Chinese business confidence improves despite slower economic growth in January
January saw business activity and new order growth slow after a solid end to 2016. Jobs growth meanwhile remained elusive, as higher costs continued to weigh on companies' bottom lines.
Caixin China PMI v GDP
However, business optimism reached a ten-month high, suggesting growth may pick up again in coming months.
The Caixin Composite PMI Output Index fell from 53.5 in December to 52.2 in January. The rate of expansion of new orders slowed from December as well. The upturn in demand was linked to improvements in the health of the Chinese economy and a renewed upturn in merchandise export orders.
Growing optimism
Amid stronger demand for Chinese products and services, companies were increasingly upbeat about business growth prospects in the year ahead. The newly-released Future Output Index, which tracks expectations about firms' business activity levels in 12 months' time, hit its highest in almost a year during January, suggesting that January's slowdown in business activity growth may only be temporary. Business confidence was higher in the service sector than the manufacturing industry.
Stable employment
As China seeks to transform into a consumption-based economy, a key structural reform is overhauling the industrial sector, including eliminating excess capacity in heavy industries.

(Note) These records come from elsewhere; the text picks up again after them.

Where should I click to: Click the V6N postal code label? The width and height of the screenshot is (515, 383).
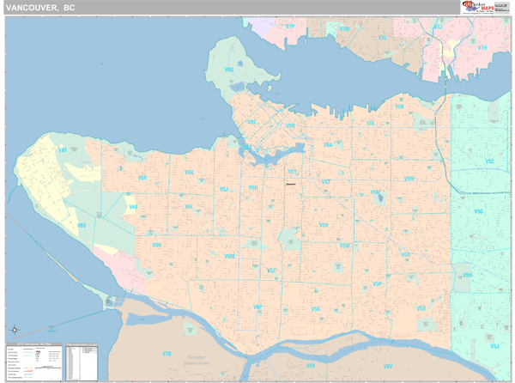pos(157,246)
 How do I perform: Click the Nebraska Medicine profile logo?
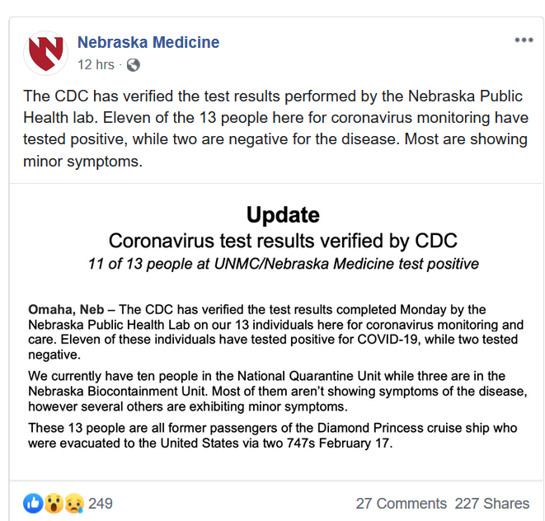click(45, 54)
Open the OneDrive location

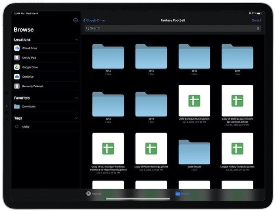pos(28,77)
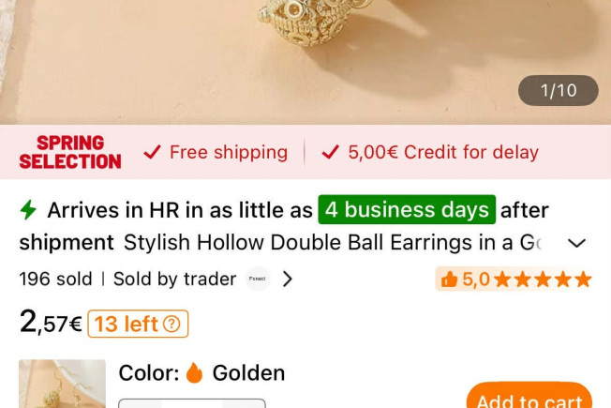
Task: Open the Sold by trader link
Action: tap(174, 279)
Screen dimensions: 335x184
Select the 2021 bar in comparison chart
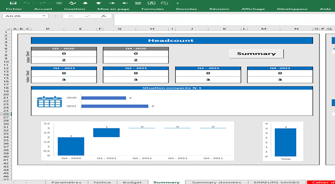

Job cutting is seen as a necessary consequence. The hope is that growth in the service sector will create new jobs to offset the loss of employment in the manufacturing economy. However, the survey data suggest that those plans have not yet fully materialised.
Employment trends
Manufacturing jobs continued to be culled, while the increase in service-related staff numbers was insufficient to generate an overall increase in employment.
There was also evidence that higher input costs are causing manufacturers to lay off workers. The pace of job shedding in the manufacturing industry accelerated from December.
Rising inflation
The extent to which companies' costs are rising remains substantial. The January survey found the rate of input cost inflation to have been the third-strongest in over five-and-a-half years. Cost increases were especially pronounced across the manufacturing sector, linked to higher prices for raw materials such as oil and metals. The depreciation of the yuan was also reported to have lifted prices for imported inputs. Consumers will likely see price hikes as greater business costs are finding their way through to higher selling prices.
Inflationary pressures
Sources: Markit, Caixin, Datastream
Policy implications
January's slowdown notwithstanding, recent PMI survey data have indicated that a stabilisation in the Chinese economy is underway, a development that policymakers welcome as they grapple with structural reforms.
So far, unfortunately, economic expansion signaled by the surveys as well as rising confidence about the year ahead has not translated into net job creation. In part, higher costs were behind companies' reluctance to hire more staff in January. Increased uncertainty over domestic and global policies is another deterrent to hiring. There are also expectations of reduced support from fiscal and monetary fronts this year.
Amid steady growth momentum, the People's Bank of China reportedly raised short-term interest rates to signal their intentions to manage financial risks arising from high levels of corporate debt. In the absence of stronger growth, any aggressive tightening of policy looks unlikely.